## Required work:
• a. According to the brown malt thread, how much brown malt does the Bourbon Vanilla Imperial Porter recipe list?
• b. Extract the passage of the brown malt thread from "## Doc (6/5/04)" up to and including "from Thomas Fawcett.", word for word.

--- START OF Document text ---

# Brown Malt Q's



## Doc (6/5/04)

Has anyone used Brown malt before ? What is its flavour profile ? Or even is there a suitable subsititute for it (that I may already have in my inventory ) ? Wes ??

A bit of background, I'm gathering the ingredients to brew Denny Conn's Bourbon Vanilla Imperial Porter and he lists 0.75kg of brown malt.

BTW, ESB do list Brown malt from Thomas Fawcett.

Beers,
Doc


----------



## AndrewQLD (6/5/04)

Hi Doc,

Ive got about 5 kilo of brown malt that I ordered by mistake. After posting on several sites the majority of replies were "beware this malt leaves harsh flavors" beersmith says this"Imparts a dry, biscuit flavor. Used in nut brown ales, porters and some Belgian ales."

--- END OF Document text ---
--- START OF Supplied information ---

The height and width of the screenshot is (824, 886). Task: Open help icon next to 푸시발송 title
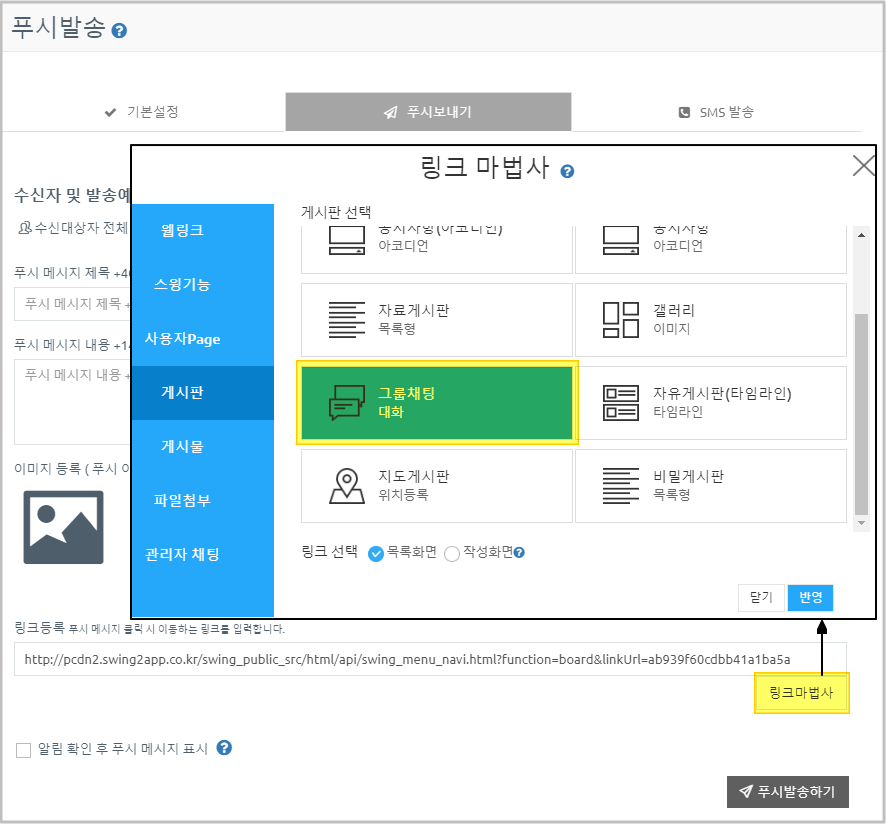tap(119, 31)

--- END OF Supplied information ---
--- START OF Supplied information ---

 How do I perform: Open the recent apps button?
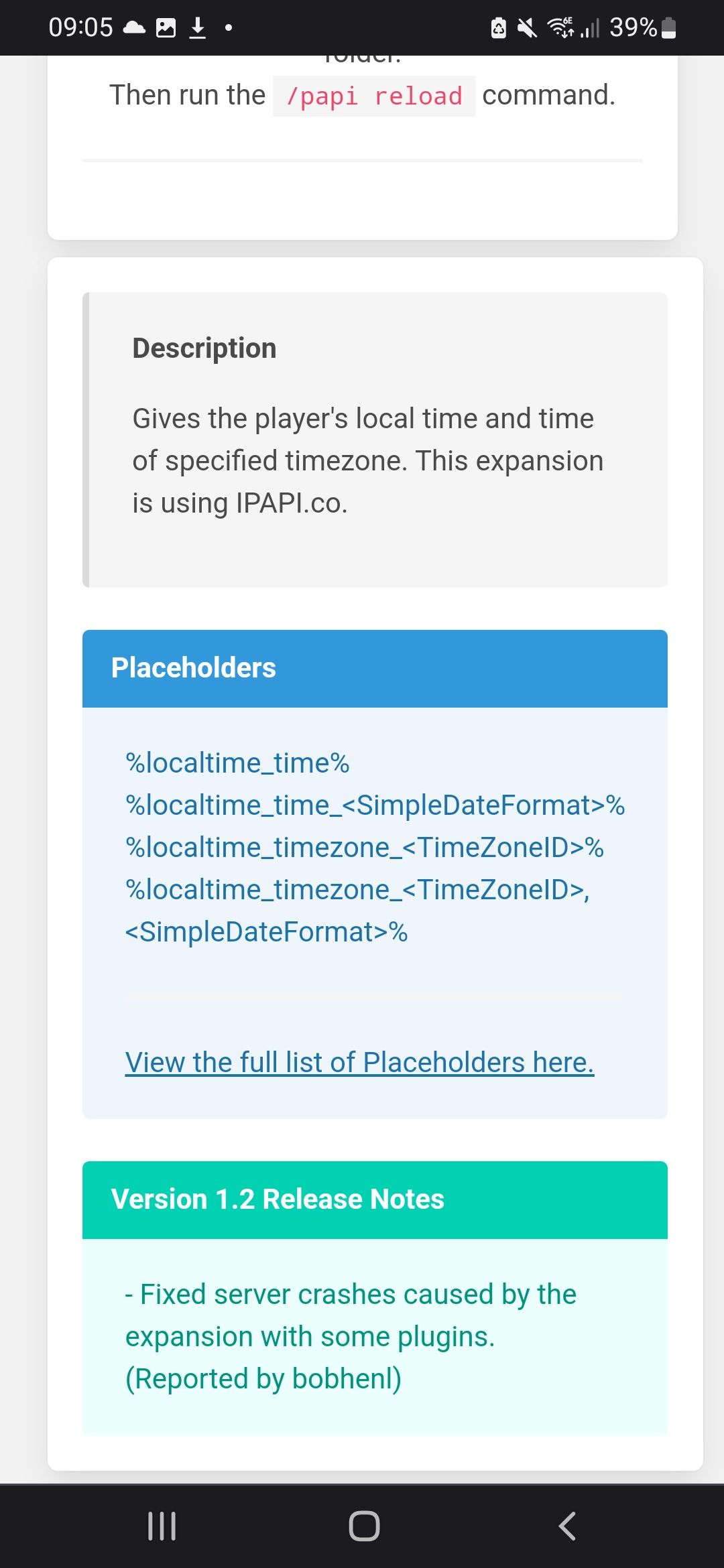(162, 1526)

--- END OF Supplied information ---

## Worked answers:
• a. 0.75kg

• b.
## Doc (6/5/04)

Has anyone used Brown malt before ? What is its flavour profile ? Or even is there a suitable subsititute for it (that I may already have in my inventory ) ? Wes ??

A bit of background, I'm gathering the ingredients to brew Denny Conn's Bourbon Vanilla Imperial Porter and he lists 0.75kg of brown malt.

BTW, ESB do list Brown malt from Thomas Fawcett.